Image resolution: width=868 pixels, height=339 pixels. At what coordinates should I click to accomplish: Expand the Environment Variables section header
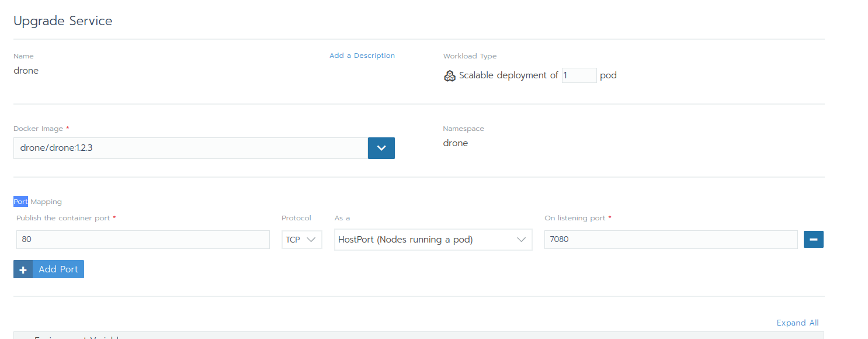click(76, 337)
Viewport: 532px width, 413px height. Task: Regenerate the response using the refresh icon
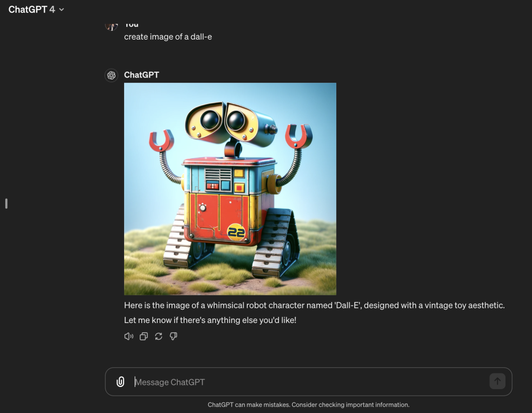[159, 337]
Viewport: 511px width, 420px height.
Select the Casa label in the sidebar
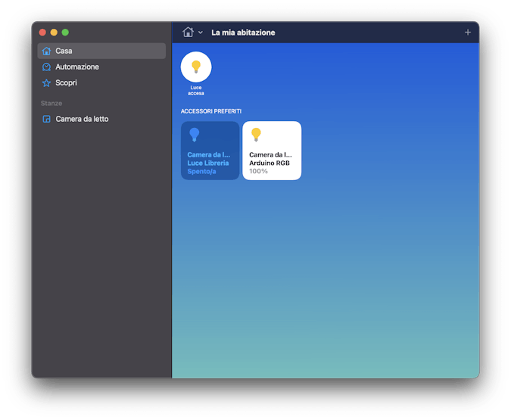pos(64,51)
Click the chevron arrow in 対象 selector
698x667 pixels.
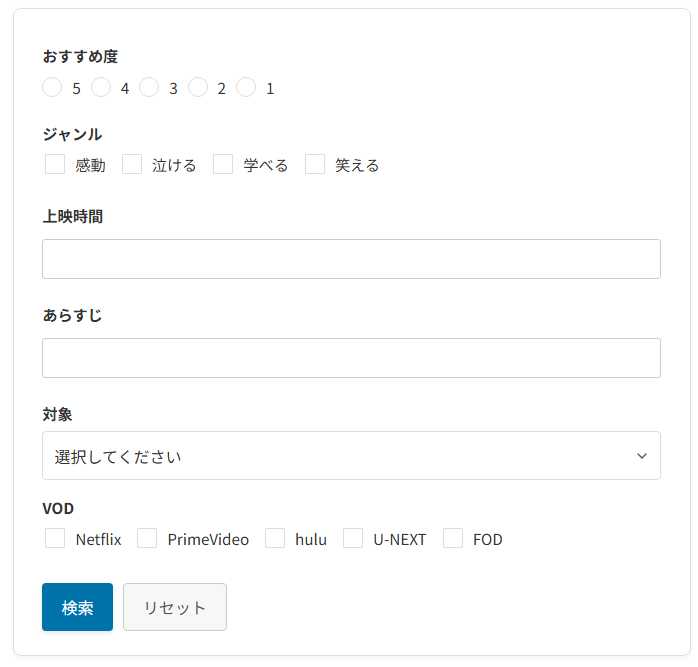point(641,456)
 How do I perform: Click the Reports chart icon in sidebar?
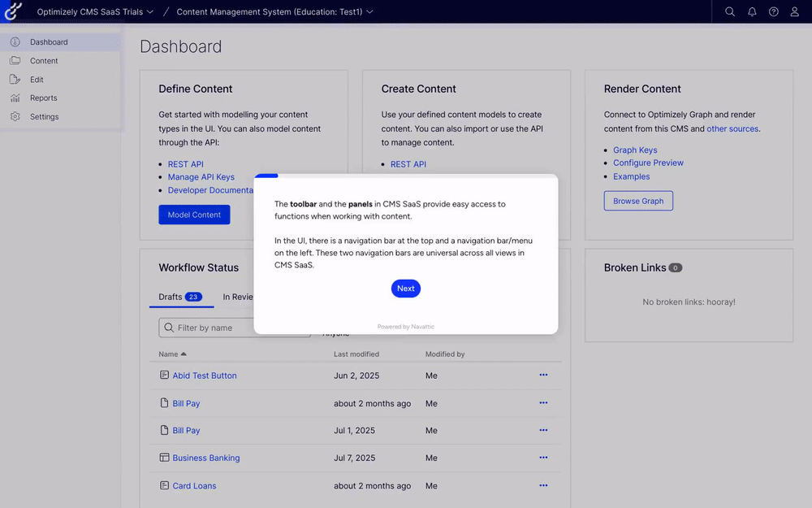(x=15, y=98)
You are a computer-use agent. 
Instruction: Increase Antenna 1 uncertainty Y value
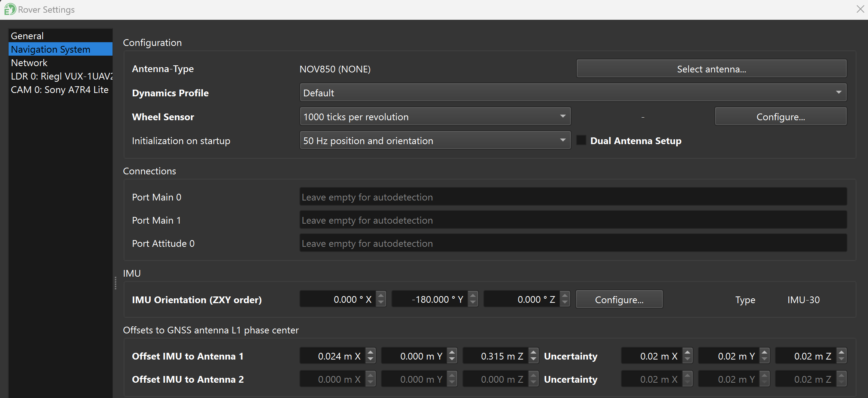(764, 352)
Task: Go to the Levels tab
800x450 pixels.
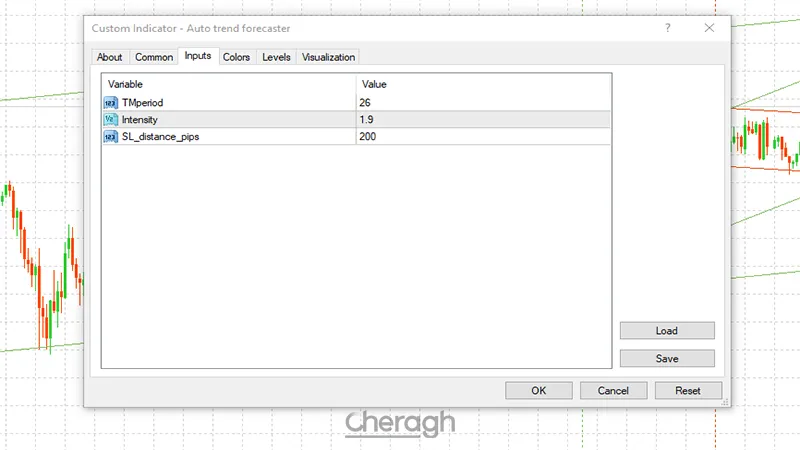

Task requirements:
The full material above must be output verbatim, minus any pictures.

Finished exercise:
Image resolution: width=868 pixels, height=339 pixels. At what coordinates should I click to accomplish: Expand the Environment Variables section header
click(76, 337)
Viewport: 532px width, 413px height. Task: Regenerate the response using the refresh icon
[159, 337]
Viewport: 511px width, 420px height.
Select the Casa label in the sidebar
pos(64,51)
Click the chevron arrow in 対象 selector
698x667 pixels.
point(641,456)
 How do I perform: Click the Reports chart icon in sidebar?
(x=15, y=98)
You are a computer-use agent. 
Instruction: Increase Antenna 1 uncertainty Y value
(764, 352)
Task: Go to the Levels tab
800x450 pixels.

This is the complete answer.